The equipment enshrined in the new space is spectacular. Name your material, and there are tools to work with it. Working with electronics? Mill your prototypes on a number of OtherMills available. Custom enclosure? Take your pick of milling it on the Tormach, PolyJet printing it on the Statasys, or FDM printing with a number of different high-end 3D printers. Need design software and beefy boxes to run it on? They have that too. Working in wood? A shopbot awaits you, as do traditional tools like a tablesaw, routers, sanders, etc. It’s a wonderland for making the imaginable real. If there ever was a time to quit your job and spend three months launching that dream product, this is it. The Design Lab has a residency program.

Supplyframe is all about enabling hardware creation. This is what sites like Parts.io and Findchips.com do: provide powerful tools for hardware engineers to better use their design skills. Founding a space like the Design Lab is a natural extension of this. Providing a work area, mentorships, and funding residencies breaks down the barriers that can prevent new hardware seeing the light of day. The Design Lab solves the issues of tools, materials, and hands-on experience that plague many a new hardware company.

Residencies will start on July 1st. Each runs for three months in which residents have unfettered access to the space and its tools, as well as financial support of $2000 per month. Each resident will self-identify into the product-track (you’re on your way to market with new hardware) or the art-track (you have a calling for an ambitious project and need to make it a reality). So far the Design Lab page lists three residents; a network of low-cost air quality sensors called Scintilla, a music synthesizer based around Teensy 3 called NanoEgg, and a mixed-reality public arts initiative called Perceptoscope. The Design Lab is still accepting applications for new residencies this summer and beyond — one of these residencies will also be offered to the Grand Prize winner of the 2016 Hackaday Prize.

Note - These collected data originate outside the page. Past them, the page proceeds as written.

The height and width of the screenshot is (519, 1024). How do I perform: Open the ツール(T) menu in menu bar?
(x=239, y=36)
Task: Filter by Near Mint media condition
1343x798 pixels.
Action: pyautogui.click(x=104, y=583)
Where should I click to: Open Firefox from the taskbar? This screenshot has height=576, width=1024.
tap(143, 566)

22 thoughts on “Supplyframe Design Lab Opens Its Doors

    1. I imagine that they are trapped into some sort of bond to Supplyframe for the next “x” months or so; or even worse: they are offered $2000 but almost surely will go over budget, then are forced to spend their own money on SupplyFrame exclusively

      1. Whoa there Clovis. Your assumptions are quite wrong.

        The only commitment expected from the residents is that they will work at the Design Lab during the residency and be open to showing off what they’re up to. Supplyframe doesn’t trap them (or any other sinister terms you can think up).

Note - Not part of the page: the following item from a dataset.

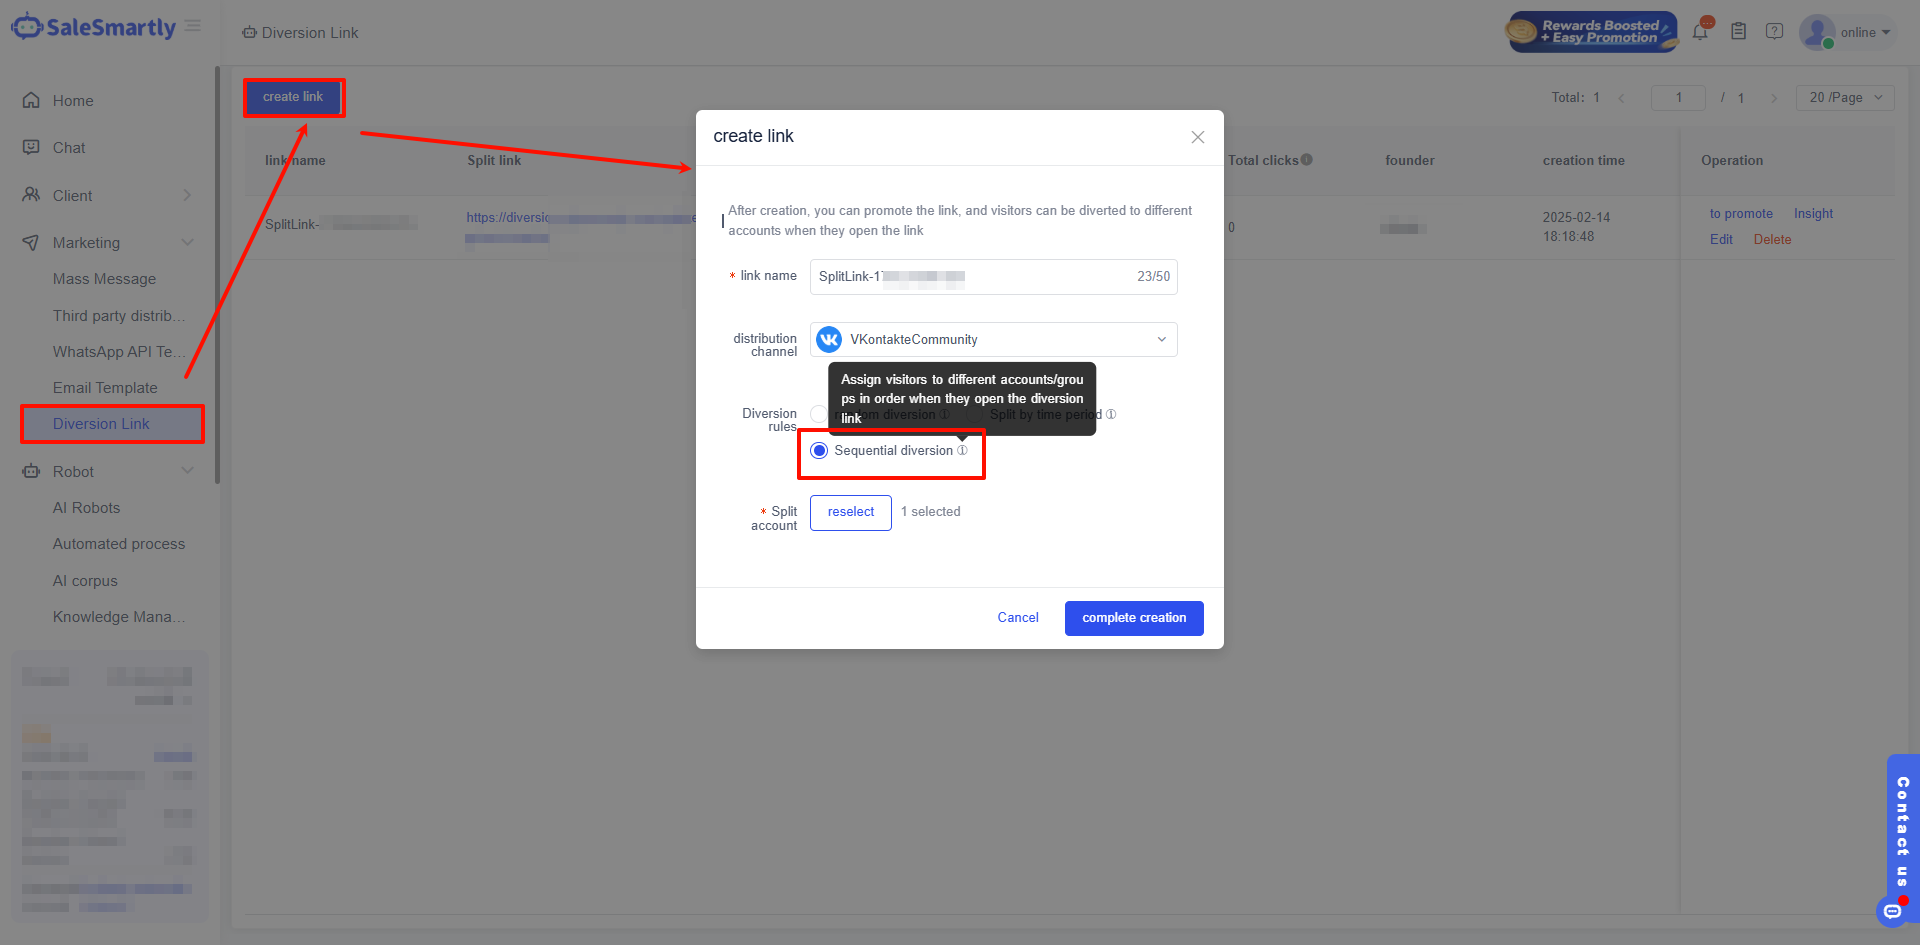Click the complete creation button
This screenshot has width=1920, height=945.
tap(1133, 618)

    2. No, I don’t believe residents give up ownership or equity. The point of the residency program is to break down the barriers for creating hardware and to show some of what it takes to see a product or art installation through to completion.

    3. So far, they have asked me for nothing except to build my cool project in the Design Lab. If there is anything else, I guess I’ll find out on the 1st when we actually get the paperwork.
      I’m certainly thrilled to have the opportunity to use all of their fancy tools to make my prototypes! I’ve been begging time on machines at local hackerspaces for years, and the going has been very slow…

  1. I’m starting to think that Supplyframe may be one of the best things to happen to makers since Make Media started up! This is absolutely great, and coupled with the news that Hackaday.io has 150,000 members, an absolutely great milestone!

  2. Isn’t Supplyframe’s business model about enabling designers (help them find chips and parts etc. If so then they would not be near as interested in Intellectual property as they would driving the number of people designing thing higher (i.e. Hackaday and its variations). I like the concept of the Residency program with a 3 month turn-over. Nice Concept, I hope it works out well.

  3. Desk power points? Ceiling suspended power sockets for distribution? Safety equipment masks, gloves, glasses? Safe clearance tape markings around larger equipment? Cabled LAN – Wi-Fi will soon be a bottle neck.

    Great for those who get to use it. Congrats.

  4. This is a wonderful opportunity for a small number of lucky people. What Supplyframe is doing is fantastic, in my opinion.
    There’s a fair amount of cynicism here, but I can understand why. Very few companies have good intentions these days. I’m glad the [Overlords] break the mold.